14 December 2011, Wednesday (from 7:30 to 8:40 pm)


Something’s bothering me this moment – this moment when my head feels like somebody’s cracking it open, this moment when I really want to sleep but I can’t because of the current state of my head (I apologize in advance for possible gibberish language and bad grammar that would appear in this post), and this moment when I’m freakishly wanting to cry because Cameron Mitchell’s “How Deep Is Your Love” cover is playing on repeat (amazing). I’m not sure if what’s bothering me is really bothering me – or already annoying me. You see, one of my new friends in college had called me “emo” twice. I’m quite troubled because: 1) I don’t like the word “emo” because I don’t know what it means; 2) I don’t like myself being associated with anything emo; and 3) I don’t think I’m emo at all. Maybe I was before, when I still couldn’t properly handle my emotions, when I mindlessly cry at petty frustrations and upsetting internal and external matters, when I considered suicide as a way out of the crazy maze called the crazy life (because those were the meaning of emo I knew). But I’ve changed. Duh, I’m 18. I should have changed. I need to change. And included in my life changes is eradicating my being too emotional. It annoyed me that he called me “emo”. At the first incident, I just waved it off and smiled. But the second time… ugh, it didn’t sound funny and acceptable anymore. I was so pissed off I could have punched someone or something. I’m not emo, I’m not emo.
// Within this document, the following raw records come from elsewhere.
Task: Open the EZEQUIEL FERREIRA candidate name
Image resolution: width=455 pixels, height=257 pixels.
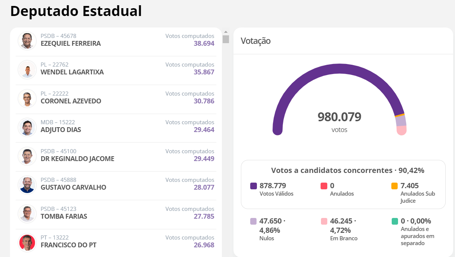Action: tap(71, 44)
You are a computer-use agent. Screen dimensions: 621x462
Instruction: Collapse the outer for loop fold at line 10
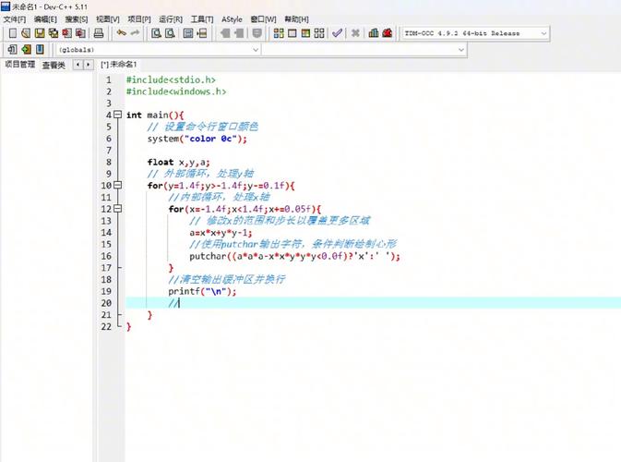tap(117, 185)
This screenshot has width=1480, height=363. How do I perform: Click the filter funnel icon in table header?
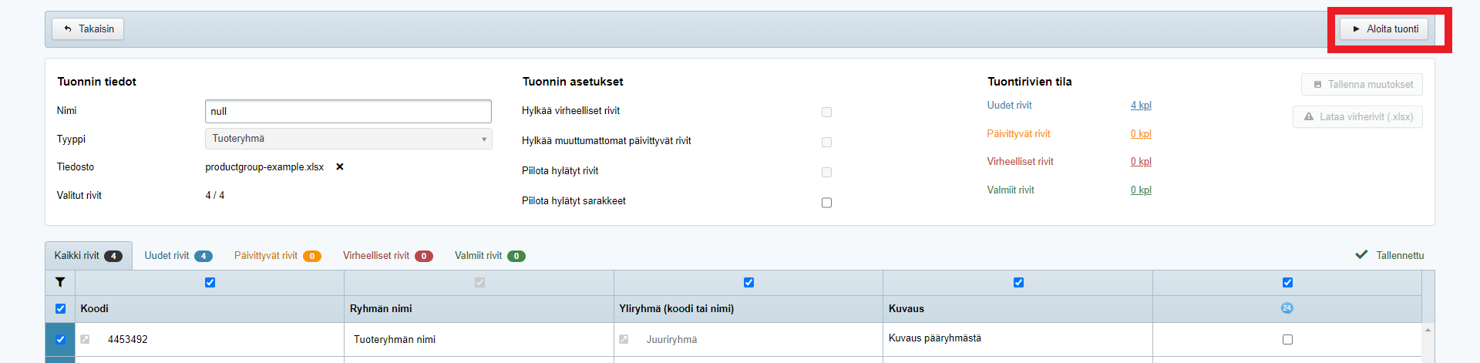click(x=60, y=283)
Although I know that I need not explain myself to anyone, I can’t help but do so. I just want everyone to know that I really have no idea what the true meaning of “emo” is. I have no idea who and what elements characterize emo: eyeliners maybe? Blood? Slitting wrists? Dark colors? Sad music? Undying love? Depressing stories? Oh! Maybe it’s the hair? I have no idea. I can’t and don’t want to stereotype emo. But I just want to clarify that I’m no emo. Not at all. Maybe I’m a sad little girl most of the time, but I don’t think that’s sad enough to pass as an emo. Maybe I usually want to be alone, but that’s because I need to think over some things that not everybody understands – and also because I like reading alone. Maybe I don’t talk or socialize a lot, but that’s just my way of calculating personalities and choosing the right words to say. Alright, sometimes I’m such an introvert, but still, that’s not emo… just dead on introvert.
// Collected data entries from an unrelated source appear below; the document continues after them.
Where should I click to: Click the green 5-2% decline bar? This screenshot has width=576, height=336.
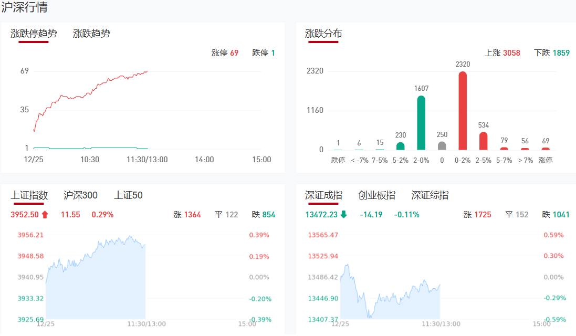[401, 146]
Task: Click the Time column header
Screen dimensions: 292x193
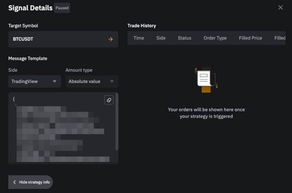Action: (x=139, y=38)
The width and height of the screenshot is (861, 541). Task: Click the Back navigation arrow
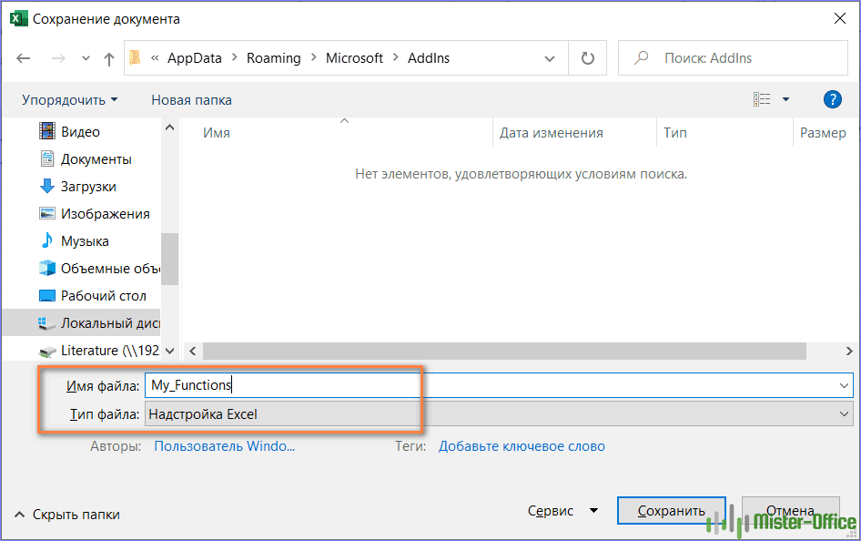[24, 58]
I would have liked it better had somebody called me “weird” or “strange” or “weirdly strange” or “strangely weird” than being called an emo. I have nothing against people who like emo music or sport emo style. I also once thought that emos are cool and unique in their own little, dark ways (and I still think they are unique). We all have our differences and own preferences that give us bizarre rapture (like me, listening still to “How Deep Is Your Love” nonstop – and it makes me happy, and not to mention, Cameron is giving me hysterically frenzied butterflies), and I respect that. Maybe our differences will just stay as differences forever… but we can all still be friends, right?


Out of the weird topic: I’m currently reading “Modelland” by Tyra Banks. It’s a crazy fiction, and it’s funny because of the over exaggerated (do you think using “over” and “exaggerated” in one sentence is a redundancy?) use of descriptions about the characters, their quirks and obsessions, and about the land for the Intoxibellas (supermodels, in the real world) called Modelland. I’m just on Chapter 3, but I know this things because I’ve read the Acknowledgments and About the Author sections first, and because I had a flicker of an idea when I saw the motion editorial for the novel in America’s Next Top Model: All Stars (which, by the way, ended controversially because of Angelea being disqualified; and sadly because of my pretty and artistic Allison-slash-AlliCat-slash-Creepy Chan not winning). I want to finish this book before I leave for holidays (I will be back in Naga City) because I won’t have time to do so come Naga-Holidays (assignments and projects, a small grade school reunion maybe, more assignments and projects, holiday preps, pigging out, holy masses, and hopefully, more pigging out).


I’m excited to go back to Naga City, and play with my nieces and my nephew again (more tickling and coloring, guys? Or are you all too old for those things?), and meet my friends again (I don’t miss them that much – ha! – but I want to see them anyway). Happy holidays everybody! I will try to blog as much as possible (without humiliating myself with roughly written posts and bad grammar) when I get down and dirty with my holiday-school work (geez, I don’t even think the term “holiday-school work” exists). Oh, guess what? Cameron Mitchell’s “How Deep Is Your Love” cover is still playing. Ah, how I love being alone and listening to a song over and over again (free of other people telling me it’s annoying and abnormal).